GIVEN RECORDS:

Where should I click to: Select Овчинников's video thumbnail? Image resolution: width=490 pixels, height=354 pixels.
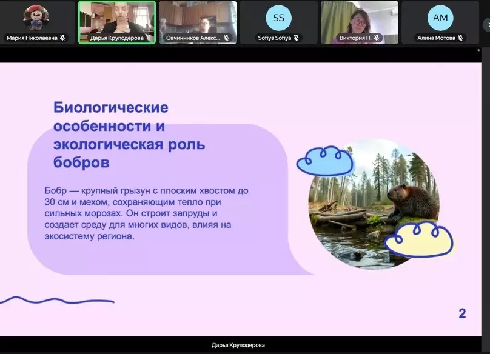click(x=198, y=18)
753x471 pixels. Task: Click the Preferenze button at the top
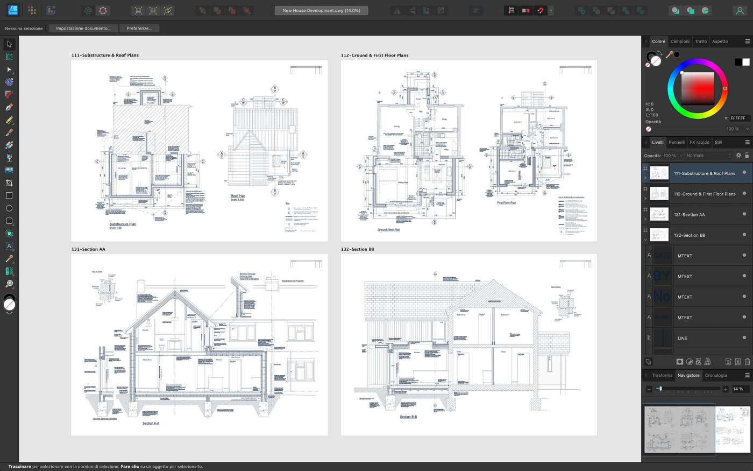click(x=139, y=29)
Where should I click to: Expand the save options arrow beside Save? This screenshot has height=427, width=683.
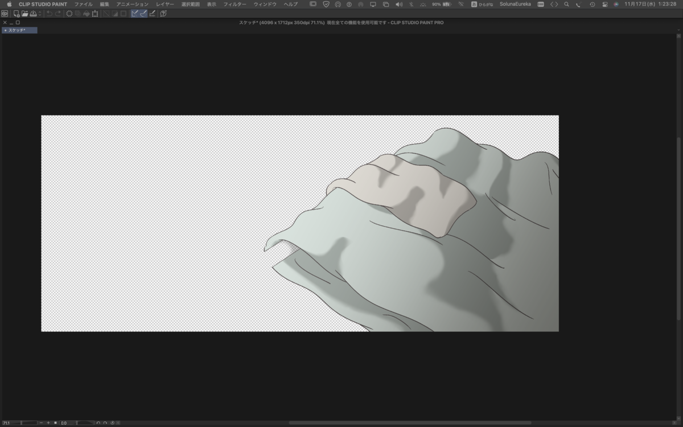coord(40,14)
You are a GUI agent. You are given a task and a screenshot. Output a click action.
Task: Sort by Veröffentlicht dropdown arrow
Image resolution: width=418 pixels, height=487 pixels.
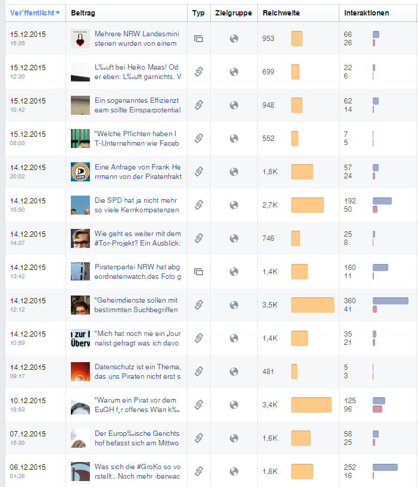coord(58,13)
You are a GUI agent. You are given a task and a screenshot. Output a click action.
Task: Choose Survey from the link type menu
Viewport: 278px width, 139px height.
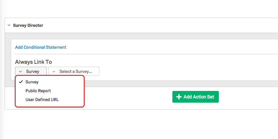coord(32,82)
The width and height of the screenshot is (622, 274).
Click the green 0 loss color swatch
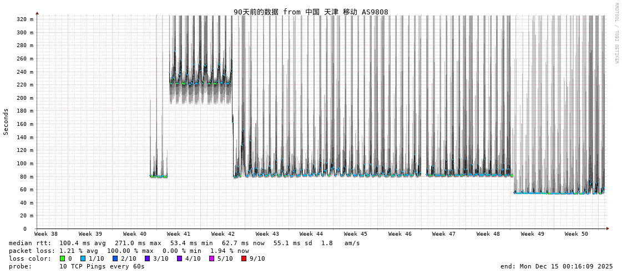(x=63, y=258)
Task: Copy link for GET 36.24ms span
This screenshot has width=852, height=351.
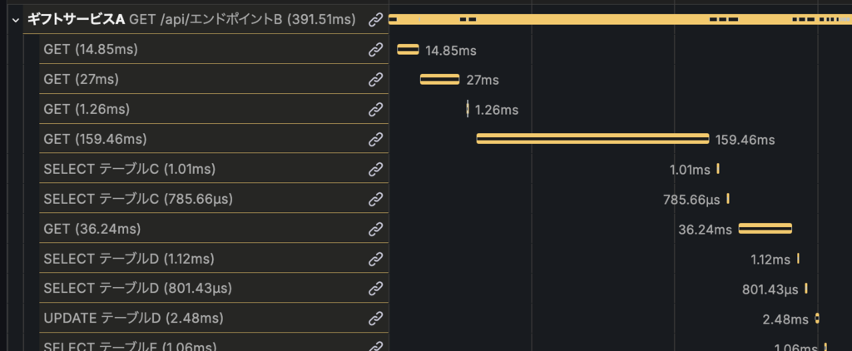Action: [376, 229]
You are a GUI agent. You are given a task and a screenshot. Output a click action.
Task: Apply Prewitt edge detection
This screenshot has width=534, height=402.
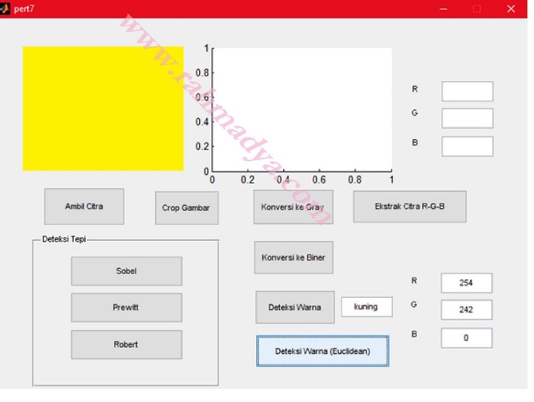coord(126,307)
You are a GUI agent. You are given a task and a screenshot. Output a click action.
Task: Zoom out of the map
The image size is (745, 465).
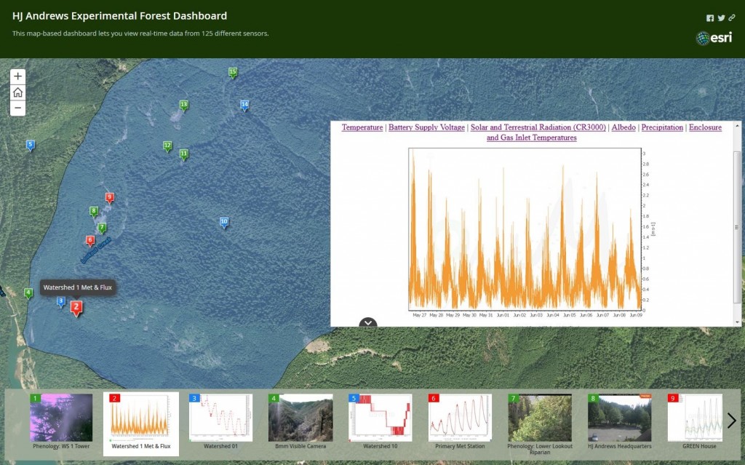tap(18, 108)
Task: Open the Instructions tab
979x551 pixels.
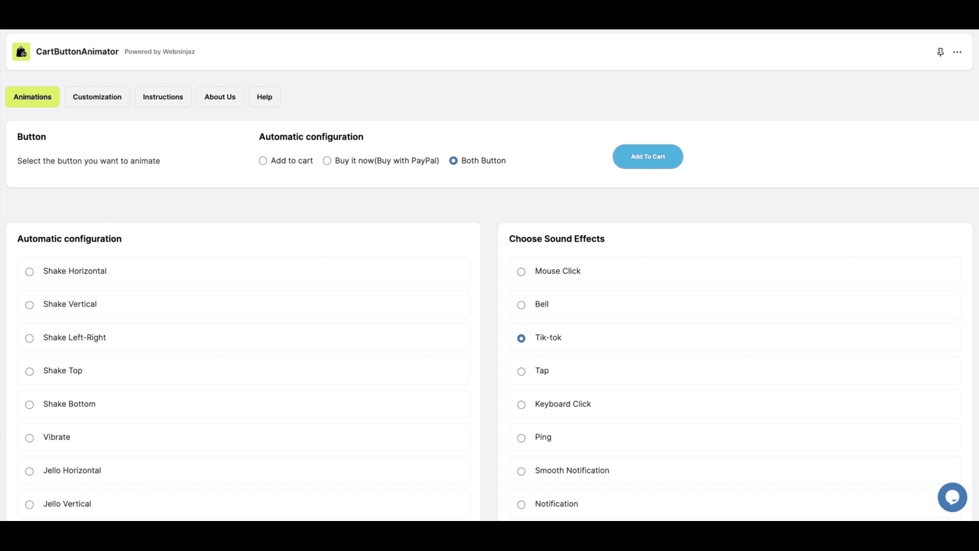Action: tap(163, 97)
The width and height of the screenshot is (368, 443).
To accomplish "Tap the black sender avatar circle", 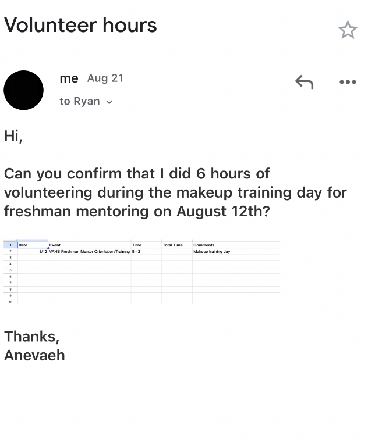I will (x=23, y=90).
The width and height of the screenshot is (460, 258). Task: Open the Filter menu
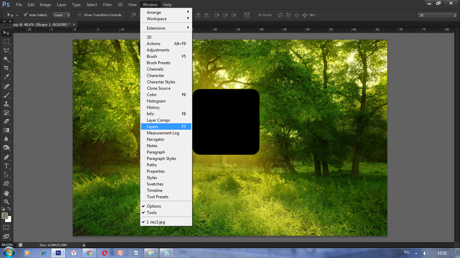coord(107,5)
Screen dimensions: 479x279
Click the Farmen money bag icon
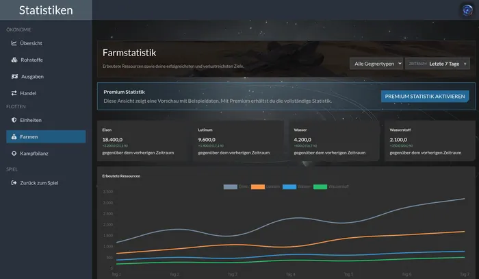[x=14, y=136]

PROBLEM TO SOLVE:
Rewrite the listing from the line with "Screen dimensions: 479x279" through the end, swapping "money bag" for "coin purse" and keeping everything else the same. Omit the pictures.

RESULT:
Screen dimensions: 479x279
Click the Farmen coin purse icon
[x=14, y=136]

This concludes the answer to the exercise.